Software designed to replicate a physical experience will always suck because it replaces the tactility of the real-world with conceptual baggage that doesn’t fit the medium. Trying to be a whiteboard, for example, means putting a lot of fiddly questions in front of what you want to do:
Do you want to add a note or a comment? Is this text or a photo? What color should the note be? Do you want the font to look like handwriting? Should it be square or circle?
And … I’ve forgotten what I wanted to say. Clippy never left – he just got low.
Software as Software
Kinopio is software designed to be software. The entire interface revolves around creating and connecting small atomic units of knowledge that happen to be in the shape of cards.

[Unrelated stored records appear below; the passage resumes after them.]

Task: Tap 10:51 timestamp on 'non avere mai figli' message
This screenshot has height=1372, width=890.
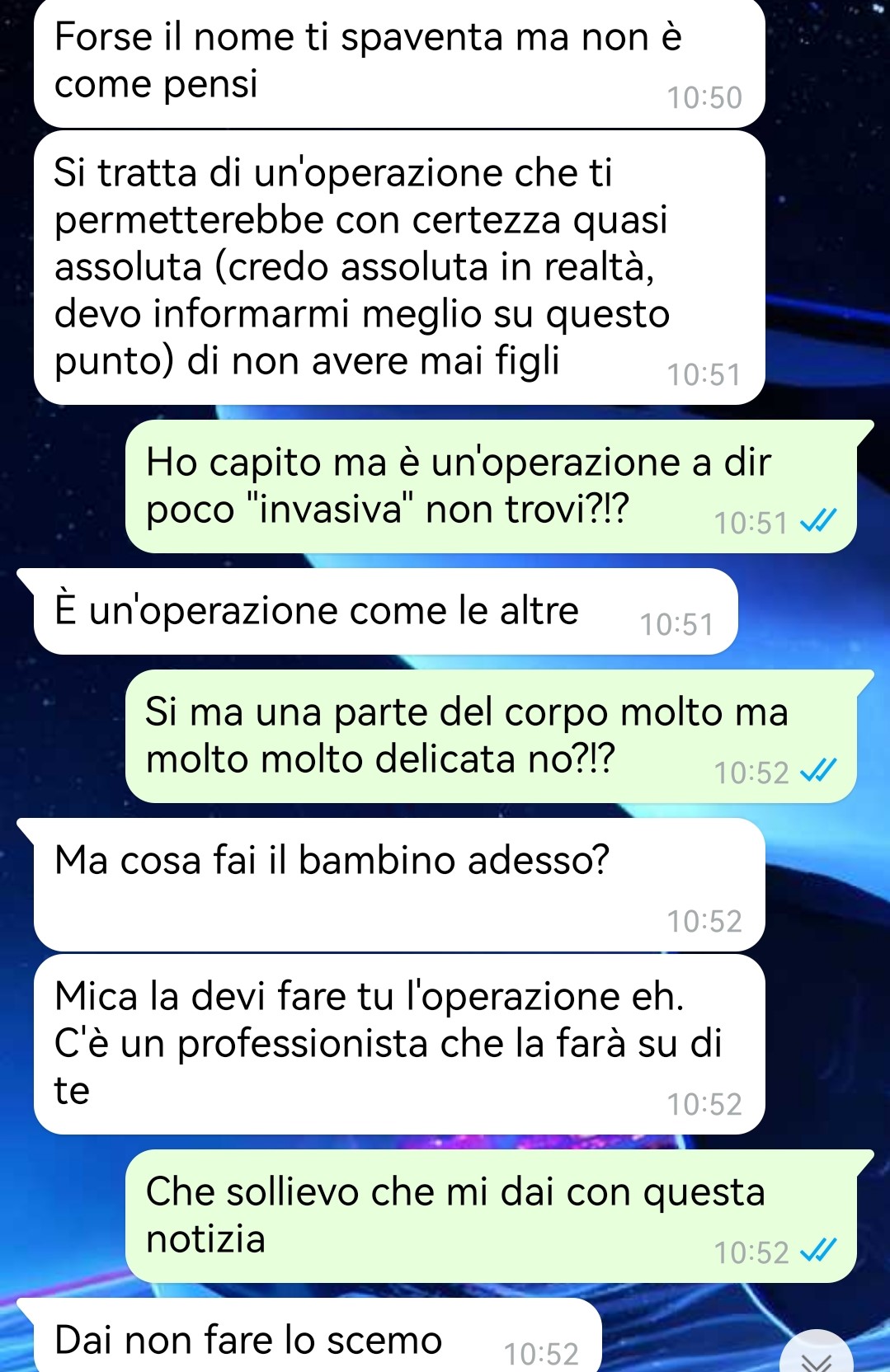Action: pyautogui.click(x=704, y=375)
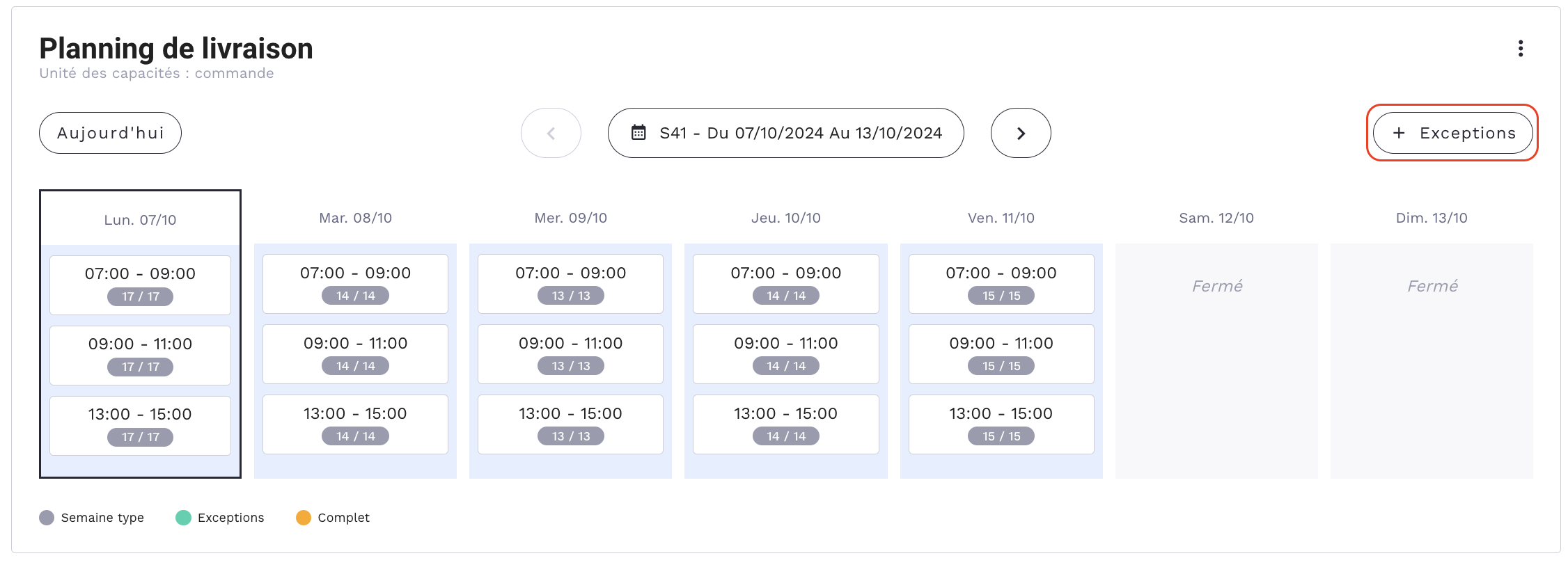Open Wednesday 13:00 - 15:00 slot
Viewport: 1568px width, 565px height.
point(570,424)
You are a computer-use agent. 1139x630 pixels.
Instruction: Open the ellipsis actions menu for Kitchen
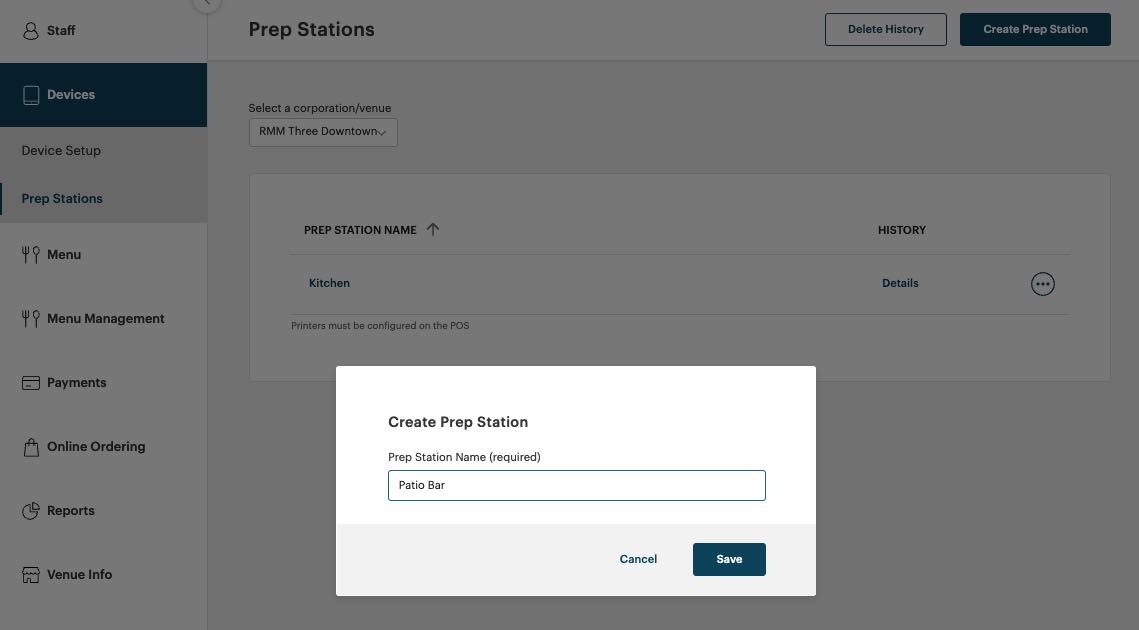[1043, 283]
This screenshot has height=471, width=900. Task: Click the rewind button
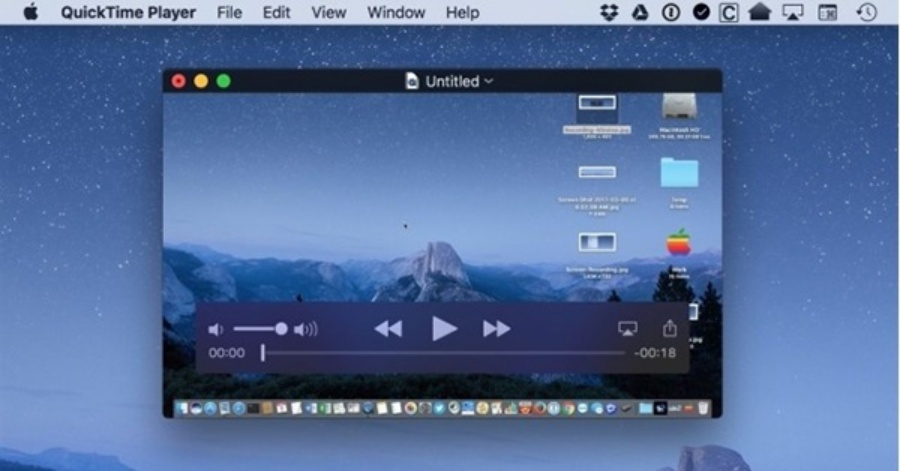click(x=388, y=329)
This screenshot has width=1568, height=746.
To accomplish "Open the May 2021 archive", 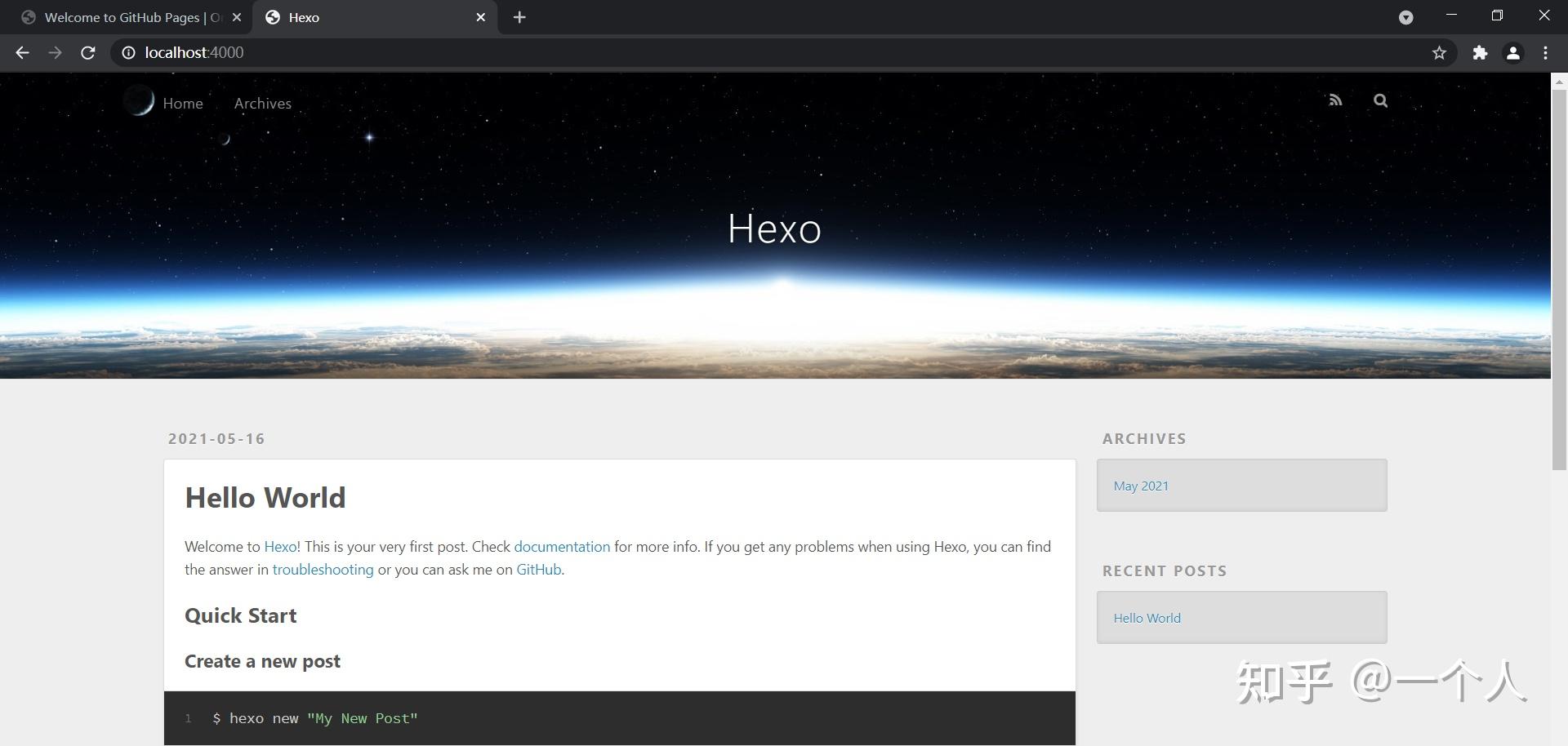I will tap(1141, 485).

Just like life, everything’s simpler when we’re not pretending to be something we’re not. Same goes for interfaces. In Kinopio, thoughts, feelings, ideas, or comments – everything is just a card. Click, type, and connect.
There are, of course, fancy options like card frames and checkboxes, but it’s all secondary to creating. Thinking tools have a timeless good feel when their primary interaction is creation.
Text as Text
My earliest mockups of creating cards imposed a lot of structure like status, custom fields and comments.
I built the first version with just a single textarea because it was the simple, iterative thing to do. But right away, it was obvious that a single field was calmer, inviting, and creatively expressive.
Turns out, you can do a lot with just a textarea. If you want to add a link, paste it in. If you want to comment, make a card and connect it. If you want a checkbox, prepend
Software is a conversation between you and a computer. Conversations are better when they’re chill.
A Short Update
It’s been a year or so since I started Kinopio. Encouragingly, I learned that I wasn’t that only one with fragile ideas to plant and grow, or thorny problems to think through.
But building a visual thinking tool for new ideas and hard problems still feels like an experiment. Can software created by one person succeed against corporations with hundreds of people and millions of dollars? Kinopio is an experiment in trust, transparency, and in people over institutions.